Data for locating described items

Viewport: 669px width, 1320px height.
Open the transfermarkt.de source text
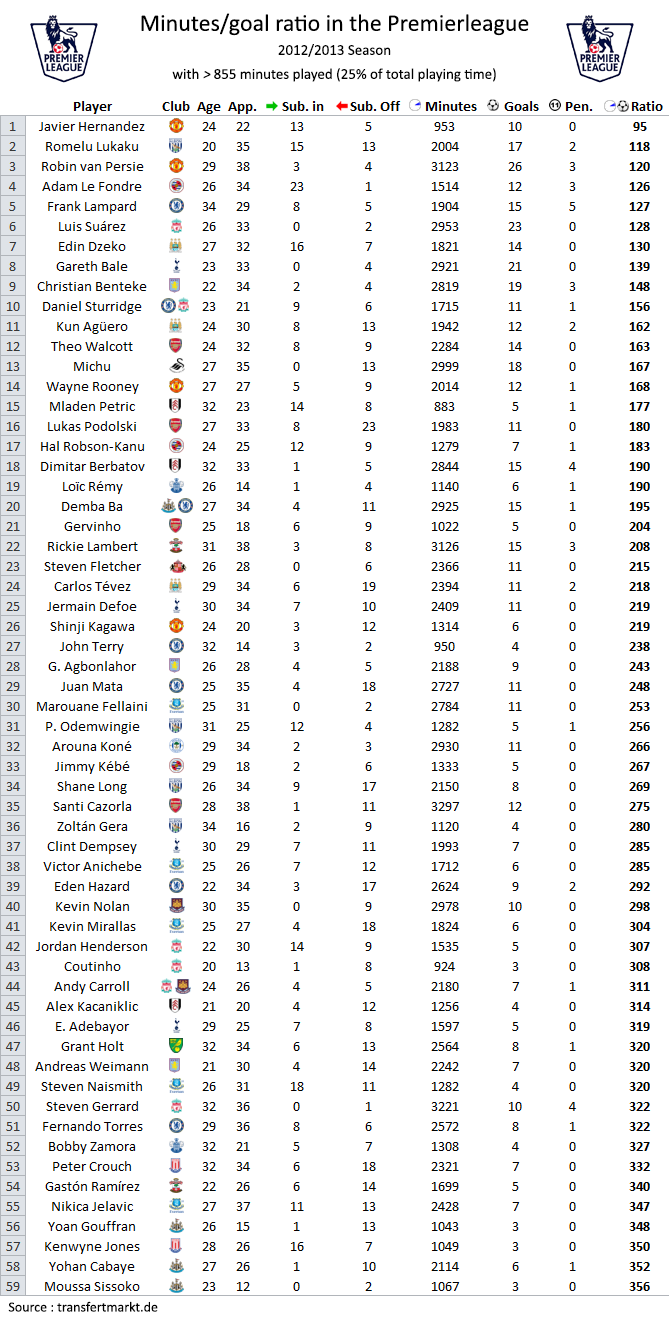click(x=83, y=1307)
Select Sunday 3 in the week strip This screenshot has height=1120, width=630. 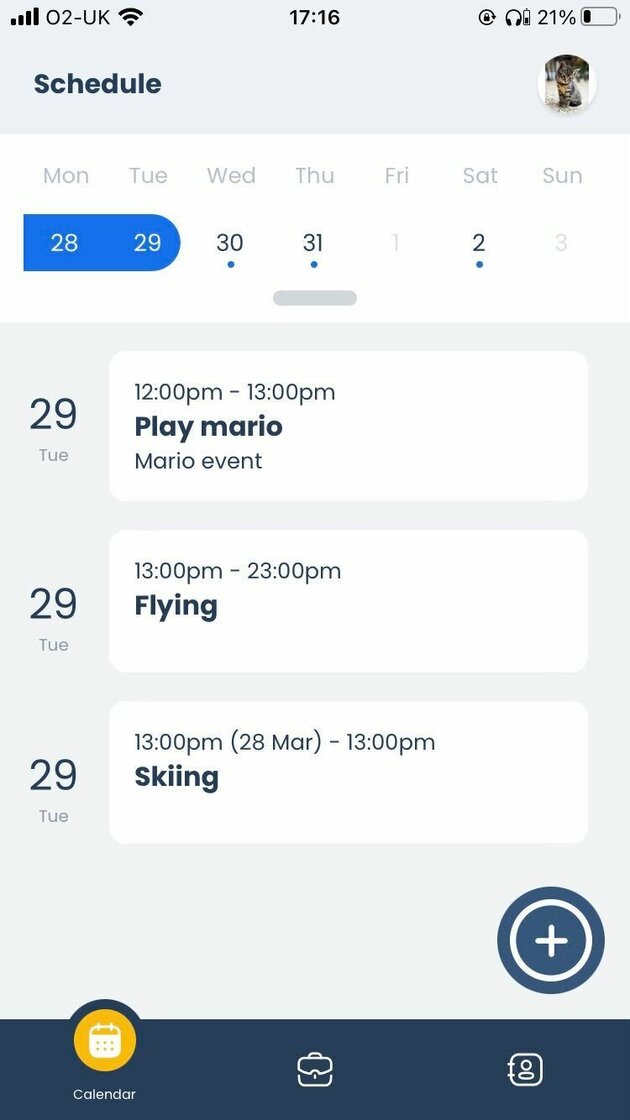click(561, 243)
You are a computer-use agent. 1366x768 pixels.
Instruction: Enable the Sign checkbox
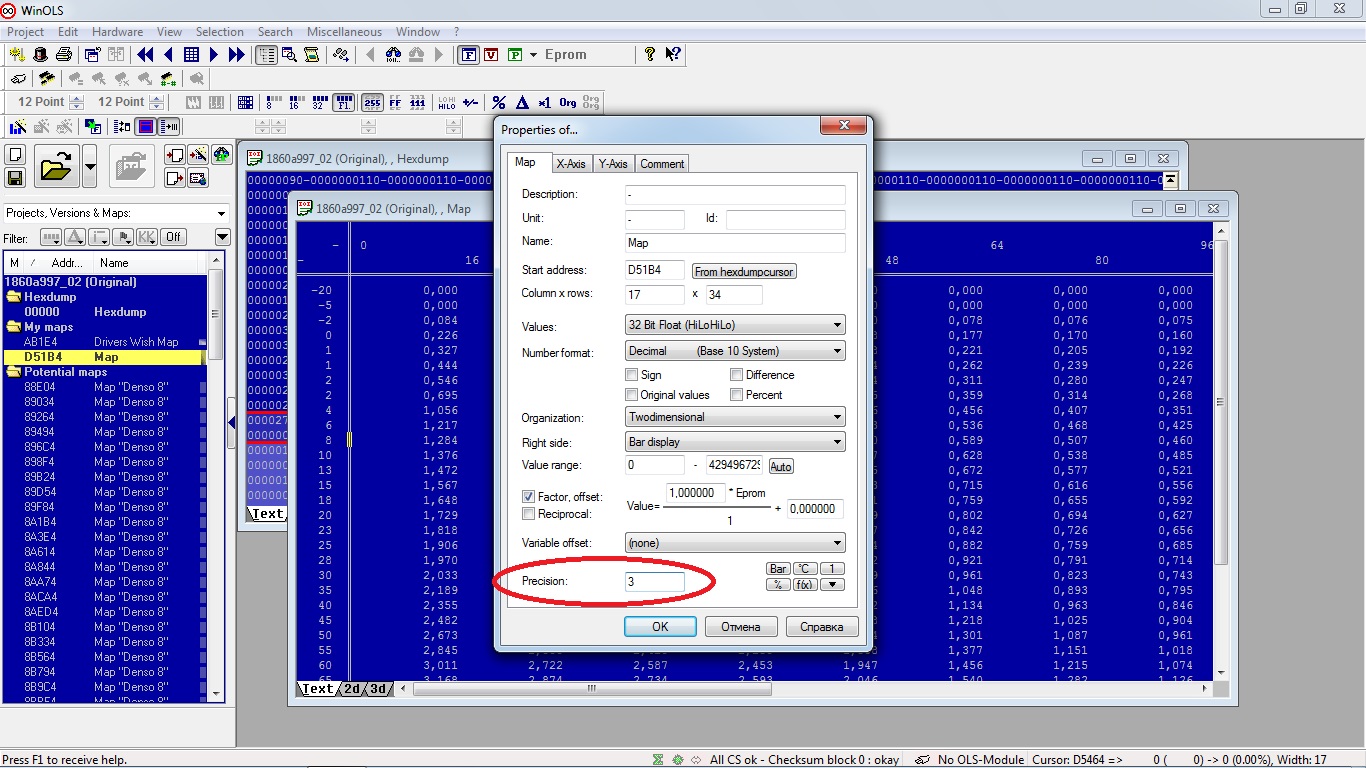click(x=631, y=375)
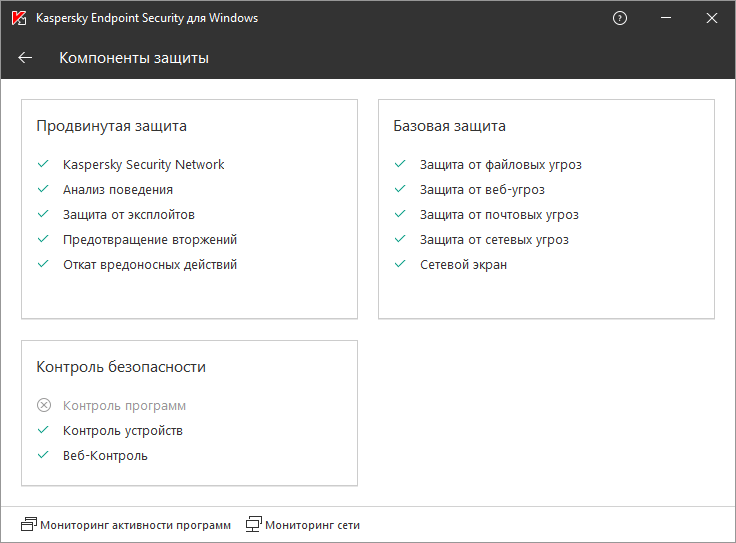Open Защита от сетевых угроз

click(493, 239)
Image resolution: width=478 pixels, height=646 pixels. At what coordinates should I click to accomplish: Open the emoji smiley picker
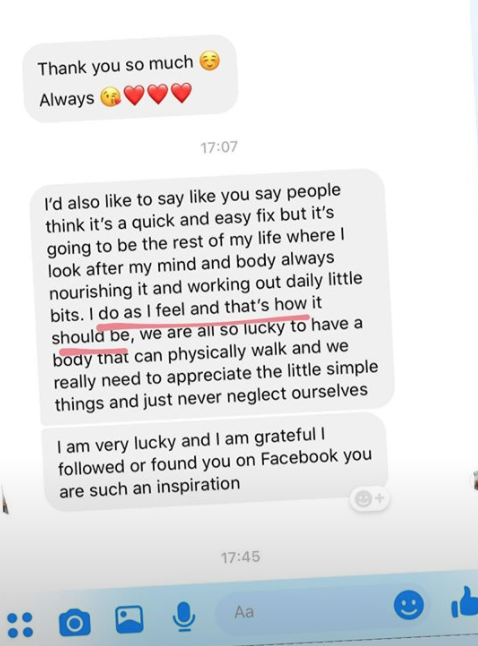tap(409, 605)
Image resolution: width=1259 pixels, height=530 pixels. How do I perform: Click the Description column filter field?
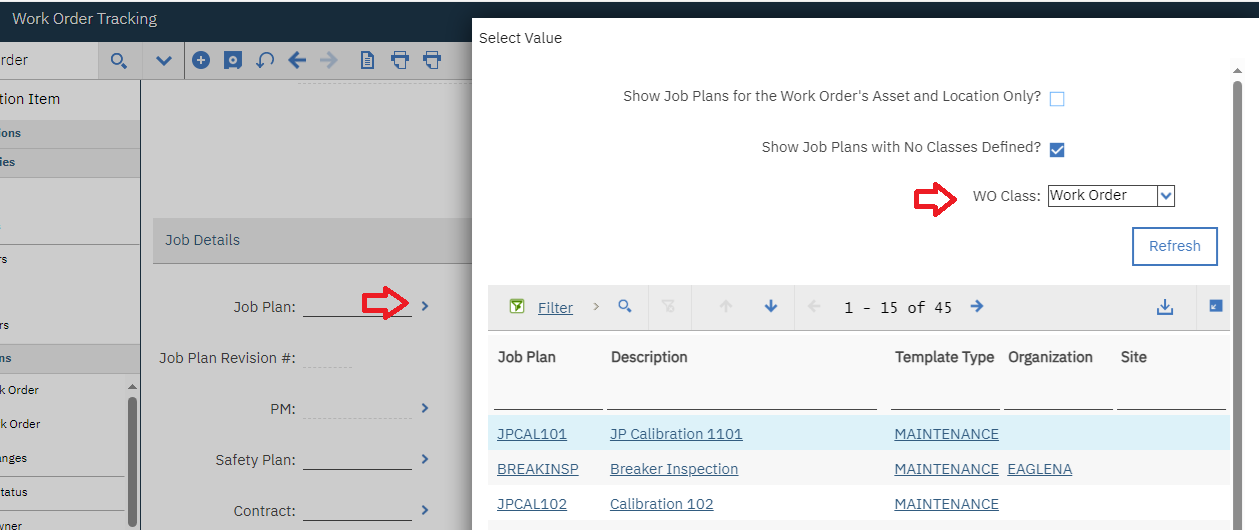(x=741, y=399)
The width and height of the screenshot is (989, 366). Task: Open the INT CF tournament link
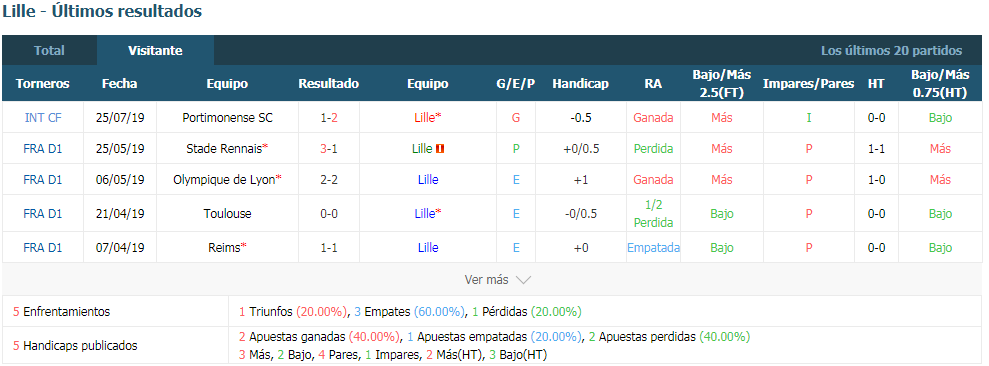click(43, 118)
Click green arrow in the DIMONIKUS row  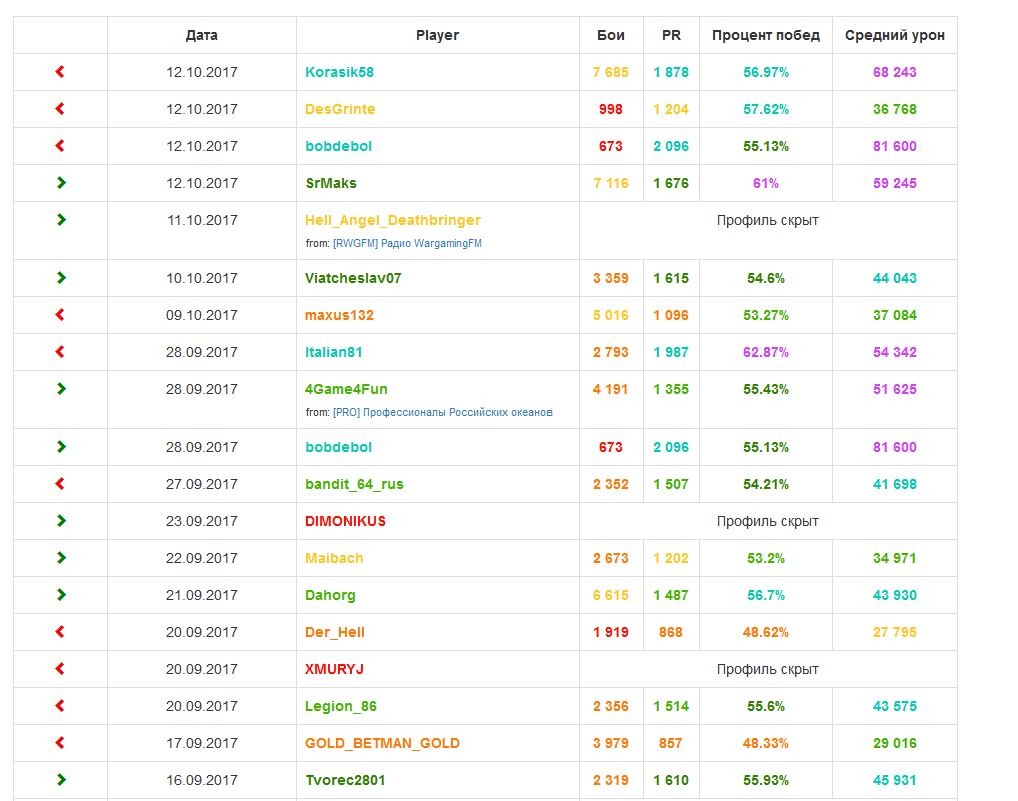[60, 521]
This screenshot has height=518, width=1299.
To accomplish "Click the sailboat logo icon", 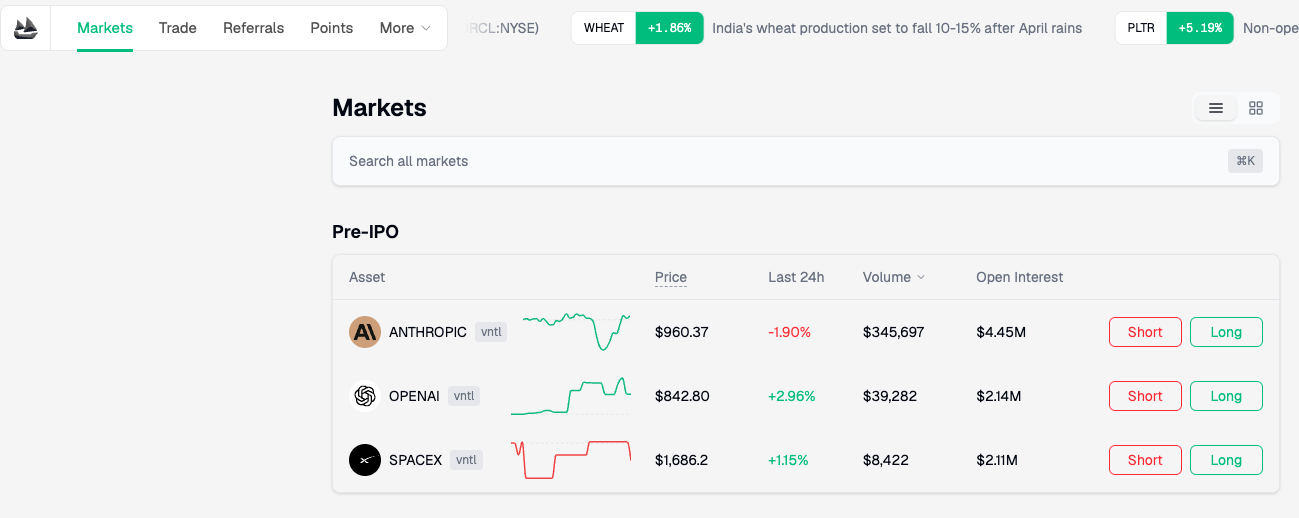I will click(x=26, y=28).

### [Exercise instructions]
Reproduce verbatim the part of the data above that opens with the line containing "You are a computer-use" and closes with the line containing "tap(409, 605)", both lines included. Leave the pictures out of your answer.

### [Complete response]
You are a computer-use agent. 1366x768 pixels.
Instruction: Enable the Sign checkbox
click(x=631, y=375)
Open Защита от сетевых угроз

click(493, 239)
Image resolution: width=478 pixels, height=646 pixels. At what coordinates should I click to accomplish: Open the emoji smiley picker
tap(409, 605)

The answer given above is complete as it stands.